|Frey house II, Albert Frey 1963|
Two current events highlighting Modern architecture: Modernism Week in Palm Springs, CA, ended last weekend, and DOCOMOMO's "Modernism Matters" conference in Sarasota, FL, convenes April 18. Both small cities can boast about their Modern architecture. Both were vacation communities where second homes encouraged experiment and progressive designs; both were towns that gave their architects work designing the buildings of everyday life: schools, retail stores, and churches. The main difference was that in the 1950s there was a well publicized "Sarasota School," but no "Palm Springs School." Why? In Sarasota, the most famous name among that group, Paul Rudolph, encouraged the attention among the New York-based architecture press, and the east coast schools. No one in Palm Springs bothered -- or was noticed.
Even at this late date, it's time to officially anoint the "Palm Springs School." The new Edwards Harris Pavilion of the Palm Springs Art Museum (actually the 1957 Santa Fe Savings Bank by E. Stewart Williams, now being repurposed as the Architecture and Design Center) will only solidify Palm Springs current role in documenting and explaining what Modernism was all about.
But there's still an imbalance in telling the full story of Modern architecture in the midcentury. The "Sarasota School" meme proved what riches could come even from a small, out of the way town. To balance the facts, we need the "Palm Springs School" meme.
|Desert Hot Springs Motel, John Lautner 1947|
In fact, remarkable innovative designs exploring structure, climate control, spatial complexity, and cultural expression came out of both Sarasota and Palm Springs. Paul Rudolph explored concrete systems for Sarasota schools; Donald Wexler explored prefab steel systems for Palm Springs schools. Victor Lundy explored original organic forms for churches and motels in Sarasota; John Lautner explored original organic forms for homes and motels in Palm Springs. Actually, Sarasota never really explored mass production of houses, while Palmer and Krisel's Modern tract homes for the Alexander Company are models of Modern concepts applied successfully and creatively to mass production -- score a point for Palm Springs.
If we don't put the unique designs of Palm Springs on the national design map, we're just not telling an accurate story of Modernism.
In the midst of the crowds at Modernism Week in Palm Springs (it grows in popularity each year), it's difficult to imagine that the names Albert Frey, William Cody, Donald Wexler, or E. Stewart Williams are still met with a "Who?" in other parts of the country.
|Steel house, Donald Wexler 1964|
But the discovery of the Palm Springs' architectural bonanza is, after all, only about fifteen years old. Back then few people realized that an architect who worked with Le Corbusier had holed up in Palm Springs for sixty years building houses, schools, churches, and whatever else he could. Albert Frey may have been known around Palm Springs, but outside Palm Springs he was virtually invisible.

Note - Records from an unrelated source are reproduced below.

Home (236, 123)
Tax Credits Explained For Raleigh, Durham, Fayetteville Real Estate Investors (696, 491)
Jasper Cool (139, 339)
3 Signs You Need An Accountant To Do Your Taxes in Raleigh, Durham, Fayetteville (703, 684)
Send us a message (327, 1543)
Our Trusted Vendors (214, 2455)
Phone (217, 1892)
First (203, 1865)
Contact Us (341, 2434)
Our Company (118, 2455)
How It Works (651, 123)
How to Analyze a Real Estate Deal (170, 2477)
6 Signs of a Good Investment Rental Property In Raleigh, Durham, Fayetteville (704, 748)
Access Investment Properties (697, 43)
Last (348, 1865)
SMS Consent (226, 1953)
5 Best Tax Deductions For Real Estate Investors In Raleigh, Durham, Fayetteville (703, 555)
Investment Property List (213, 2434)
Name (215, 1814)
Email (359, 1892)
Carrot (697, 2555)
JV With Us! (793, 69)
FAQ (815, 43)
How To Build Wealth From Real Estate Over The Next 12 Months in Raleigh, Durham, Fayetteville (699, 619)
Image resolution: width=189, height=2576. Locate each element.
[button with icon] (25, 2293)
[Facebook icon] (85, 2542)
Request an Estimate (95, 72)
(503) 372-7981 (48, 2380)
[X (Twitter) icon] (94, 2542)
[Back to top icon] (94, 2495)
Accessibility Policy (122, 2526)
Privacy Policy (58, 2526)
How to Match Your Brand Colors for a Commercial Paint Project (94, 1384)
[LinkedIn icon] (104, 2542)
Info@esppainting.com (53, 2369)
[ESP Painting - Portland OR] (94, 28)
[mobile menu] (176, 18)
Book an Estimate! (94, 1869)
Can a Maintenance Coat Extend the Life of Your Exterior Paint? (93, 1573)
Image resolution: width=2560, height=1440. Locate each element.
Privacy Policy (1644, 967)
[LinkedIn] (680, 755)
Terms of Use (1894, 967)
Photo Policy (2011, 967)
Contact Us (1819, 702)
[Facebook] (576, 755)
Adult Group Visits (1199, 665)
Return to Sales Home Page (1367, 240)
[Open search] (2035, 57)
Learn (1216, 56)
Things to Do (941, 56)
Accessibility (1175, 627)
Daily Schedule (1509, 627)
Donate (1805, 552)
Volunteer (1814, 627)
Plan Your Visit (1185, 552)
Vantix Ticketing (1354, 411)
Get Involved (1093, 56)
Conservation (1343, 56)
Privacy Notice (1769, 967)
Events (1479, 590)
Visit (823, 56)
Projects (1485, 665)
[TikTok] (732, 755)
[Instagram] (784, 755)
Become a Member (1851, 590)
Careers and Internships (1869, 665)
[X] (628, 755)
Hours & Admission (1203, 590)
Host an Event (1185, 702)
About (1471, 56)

The same was true for Don Wexler, Stew Williams, Bill Cody and the rest. Out of sight, out of mind. None of them had national ambitions like Rudolph did. Only the Kaufmann house was known outside the Coachella Valley -- and that was because Richard Neutra was so good at promoting all of his buildings.
|City National Bank, Victor Gruen Assoc. 1959/Gruen Assoc. photo|
Today Palm Springs is also leading the nation in fighting to preserve these buildings. An ordinary day in Palm Springs becomes extraordinarily pleasurable when it includes lunch at the Ace Hotel's renovated Armet and Davis-designed Denny's coffee shop, lounging poolside at Bill Cody's Horizon hotel, and cashing checks at Victor Gruen’s City National Bank (now Bank of America.)
But those pleasures shouldn't make us miss the forest for the well-designed trees. Step back and look at all of Palm Springs' rediscovered treasures together and they paint an extraordinary picture: nothing less than a redefinition of twentieth century Modernism itself.
|Robinson's department store, Pereira & Luckman 1958/Pereira Assoc. photo|
The conventional narrative about Modernism has grown creaky over the years. It focuses almost exclusively on a superficial image of "Modern" as austere flat-roofed boxes of steel and glass furnished exclusively with Eames and Barcelona chairs. That story was concocted largely by critics standing in Berlin, New York, or Harvard who looked around to see what new architecture looked like. But if you're standing at the corner of Palm Canyon and Tahquitz, it's a very different view.
These examples from the Palm Springs School stake out a revised -- and more accurate -- story about mid-century Modernism in general: Modernism includes custom-designed craftsmanship for the wealthy, but also ingenious mass-produced designs for the masses. It is richly diverse, from International Style minimalism to Organic architecture's opulence. It is fervently devoted to modern technology, but equally devoted to modern pleasures. It draws nourishment from sublime nature, but can also celebrate the liveliness of commercialism in town centers and along the roadsides. It also tells the story of remarkably talented architects building happily and fruitfully in one small region for their entire careers, instead of building their national fame.